As long as the plumber was out digging up our yard to repair the sewer pipe, I asked him to make the faucet (‘hose bib’, he called it) functional. And now it is. But Winter is coming. I’m pretty sure he didn’t insulate the pipe that goes to it. (I’m also pretty sure the piping was already there, as it only took him about 15 minutes to get the (new) hose bib working.) I really don’t want any split pipes. We have a roll of foil-backed fibreglass insulation without the packaging. Apparently, one is to wrap this stuff in a spiral around pipes. We have some zip-ties to secure it.
Q: Should this be sufficient to keep pipes from freezing in temperatures that can get down into the 20s and teens?
I would doubt it. I think you either need electric heat tape or you need to shut the water off internally in the house and drain the pipe to the faucet if the temperatures at the faucet are getting that low [I am not at all clear exactly what you have].
Almost certainly not unless you have a lot of heat from the house leaking out there. If there is an internal shut off valve, shut it off and open the outside bib so the water drains.
As the pipe was already there and wasn’t cracked, I assume there was no water in it last winter, so there must have been some way to shut the water off to that pipe without shutting your water off completely.

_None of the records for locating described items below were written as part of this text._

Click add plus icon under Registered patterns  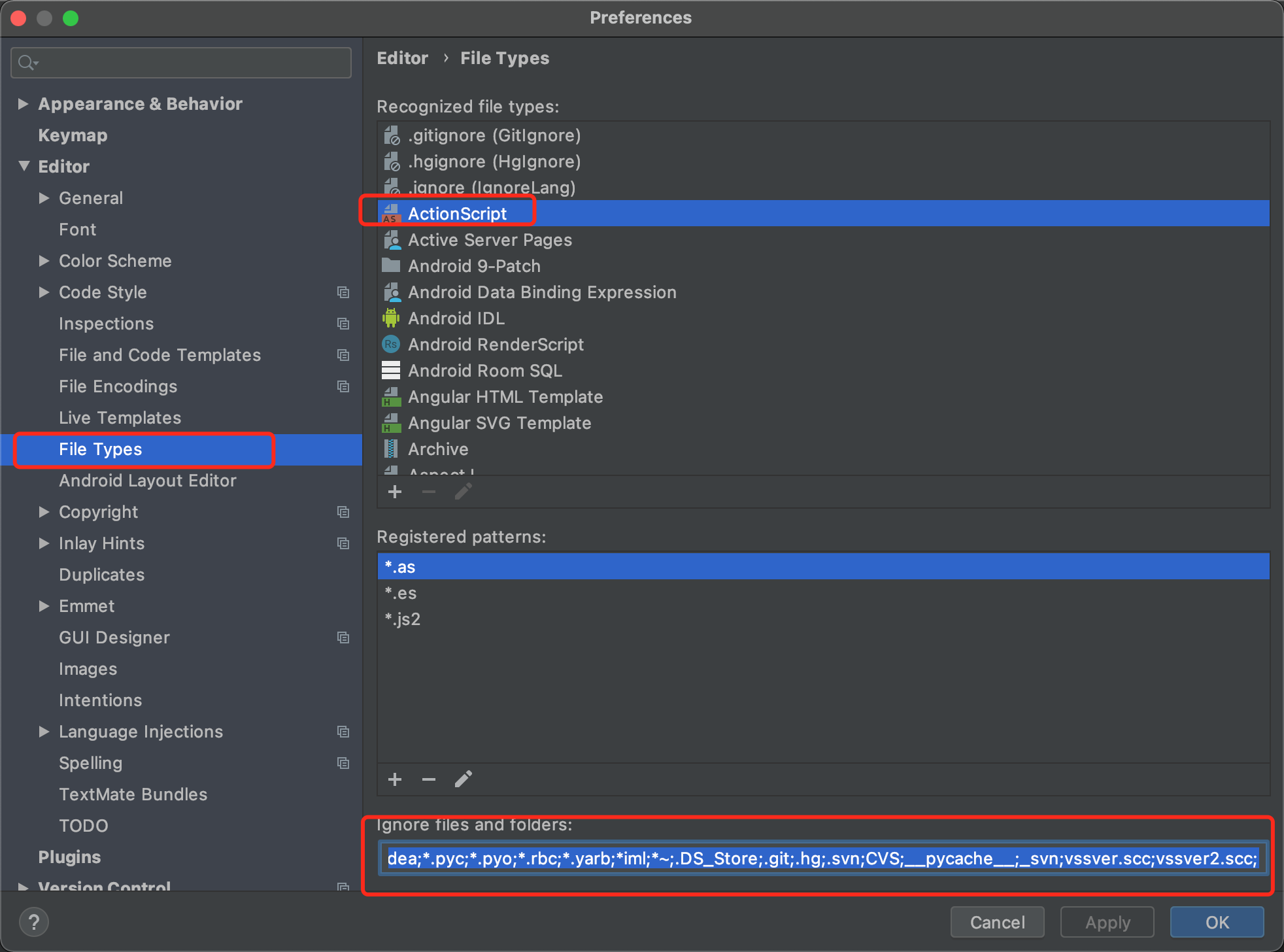coord(395,779)
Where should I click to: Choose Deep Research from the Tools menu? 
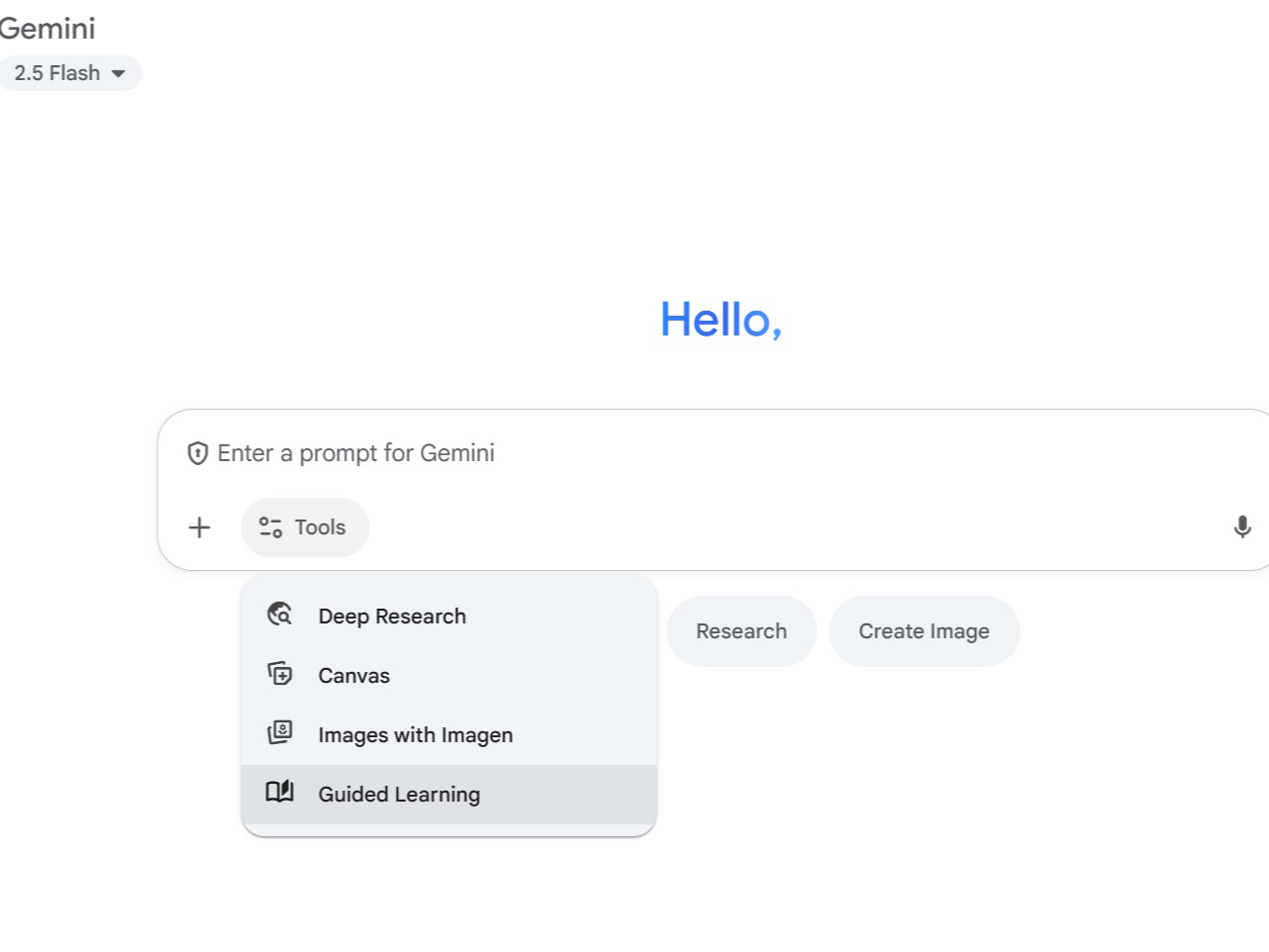coord(392,616)
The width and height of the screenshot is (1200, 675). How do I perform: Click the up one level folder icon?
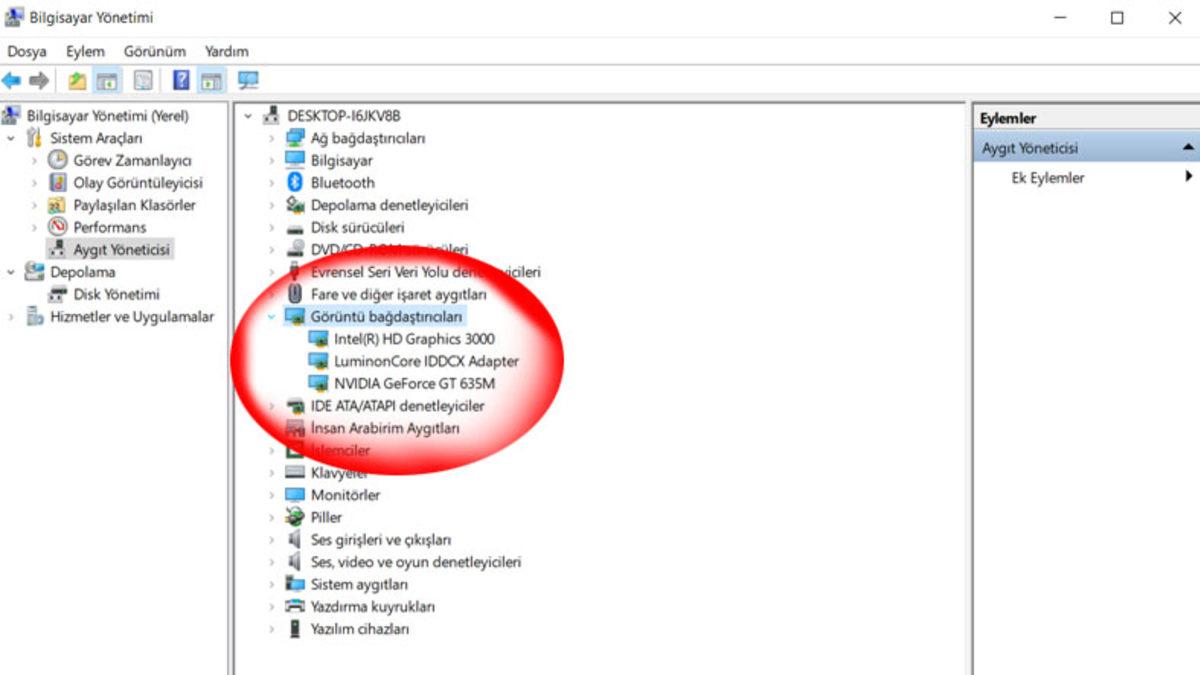pos(77,81)
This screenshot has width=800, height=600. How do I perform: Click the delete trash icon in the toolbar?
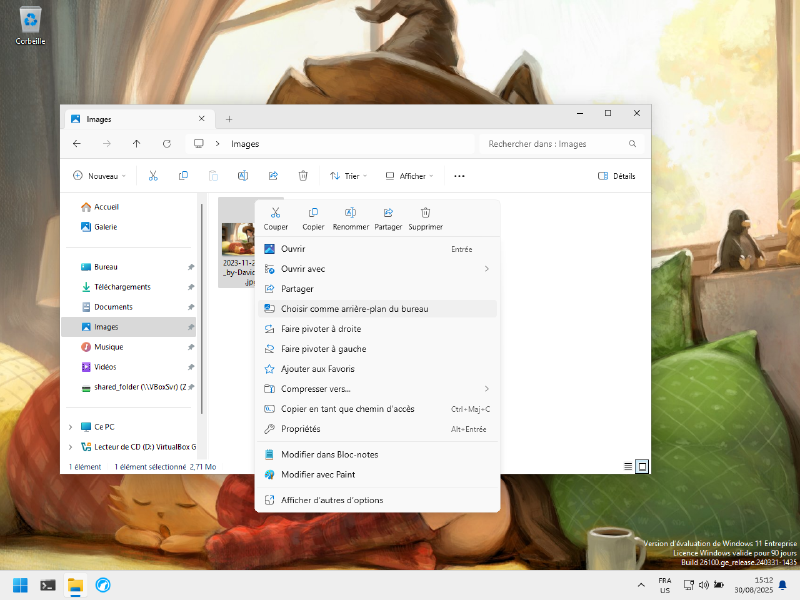(303, 175)
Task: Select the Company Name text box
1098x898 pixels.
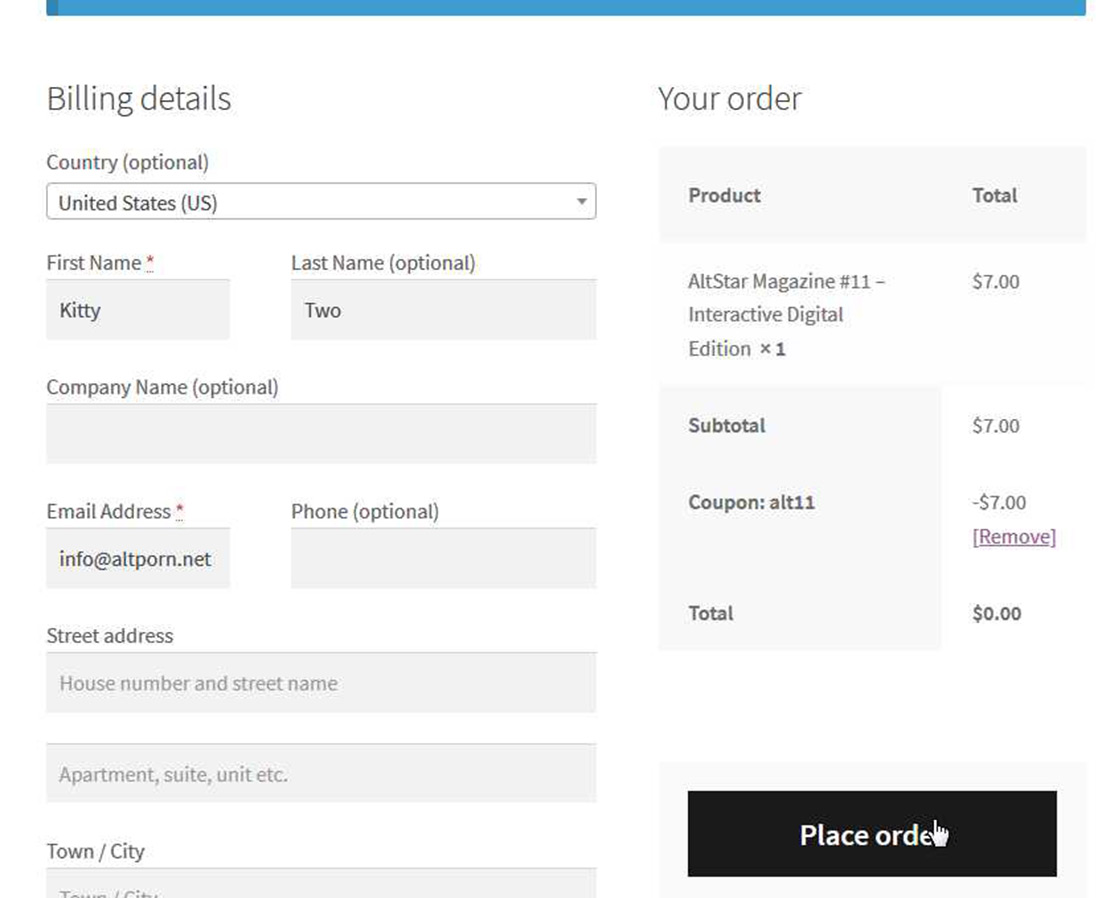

The only shut-off valve I know of is at the street, and it shuts off water to the whole house. Other pipes under the house are insulated, but the hot water pipe to the utility sink tends to freeze. Not sure why that would be, since we have hot water and cold water to other places in the house, so I don’t think there’s a problem with the pipe feeding the water heater.
I’ll have to look to see if I can find a valve for the recently-reactivated pipe.
That’s insane! You need a better plumber.
My house there’s a; whole house shutoff in the basement, one on the toilet, hot & cold on every sink and the washing machine.
We need a less expensive one, that’s for sure. But the valve isn’t the plumber’s doing. The house was built as a holiday cabin in 1934, and there’s no telling when it got running water.
Yeah - as others have said, get a shut off valve installed.
I assume the house has a crawl space that the pipes are in? How well is the floor insulated?
If you follow the copper back from the hose bib you should find a valve at some point. Closing it, and draining the water between the valve and hose bib is what you need to do. Some valves have a little nub you can unscrew to drain the copper between the valve and the hose bib.
Is the house heated to ANY extent through the winter, or do you just shut everything off? Because if you keep it at 50 or so, you could probably wrap insulation around the pipe in a way that the heat rom the floor keeps the pipe above freezing. But the safest route is to drain the pipes and shut off the water.
We live here year-round, so the house is heated. We have an oil-filled radiator-style heater in the back bedroom next to the wall by the utility sink (on the other side of the wall) to keep the pipes in the wall warm.
I’ll have another cuppa joe, and then go out to investigate.
I didn’t see a valve, but I did notice that the pipe is neither galvanised nor copper. It’s Pex. I’m guessing the plumber spliced it in when the water was turned off at the street. Everything else under the house is insulated with black, split, foam tubes – except for one galvanised pipe coming out of the ground. I’ll go to the hardware store and get some of the split-tube insulation.
If it’s pex, it is trivially easy to splice in a dedicated valve on that line. For a one-off addition like this, I’d recommend the Shark Bite fittings. You can get a valve with the appropriate connectors and pop it in there. You’ll need a pex cutter and the little horseshoe shaped tool for releasing the Shark Bite fittings just in case you need to adjust something after you make the connections.
Also, there is a foam sort of cap that you can attach to the hose bib itself to help hold in a bit of the house heat rather than conducting it away.
FWIW, we had well water at our old house down south (not the least of reasons we are apartment dwellers now). We needed a repair to a pipe connected to the pipe to the house that was below the frost line, but it was going to require us to be outside, and to dig into the ground when it was frozen. And, we had a baby.
We also had a weirdly placed well that was not directly under the house, but about 15 feet behind it. Don’t ask.
So we decided to buy some pipe, run it from the tank into the house, connect it to the main line, disconnecting the one that needed repair, wrap a bunch of heating tape over it, and let all the taps drip until spring.
It worked.
The extra pipe and heater tape cost less than $100, and installing everything took less than an hour (baby napped).
Just letting you know that the stuff works, albeit it, for emphasis, it was the electric tape you plug in, not just the insulating tape.
If for some reason you can’t shut off and drain the pipe, which would be my first idea as well.
I insulated everything (new pipe, galvanised pipe, and a length of previously-uninsulated Pex) with the same split-tube insulation that was on the other pipes.
Question for OP? Did the plumber not install a self-draining hose bib? Those things are safely freeze proof as long as you don’t leave a hose on in freezing weather.
From your link, the hose bib has an anti-siphon valve. I assume it’s supposed to be loose? There’s a foam faucet insulator over it (the whole thing), and the hose is put away until late-Spring.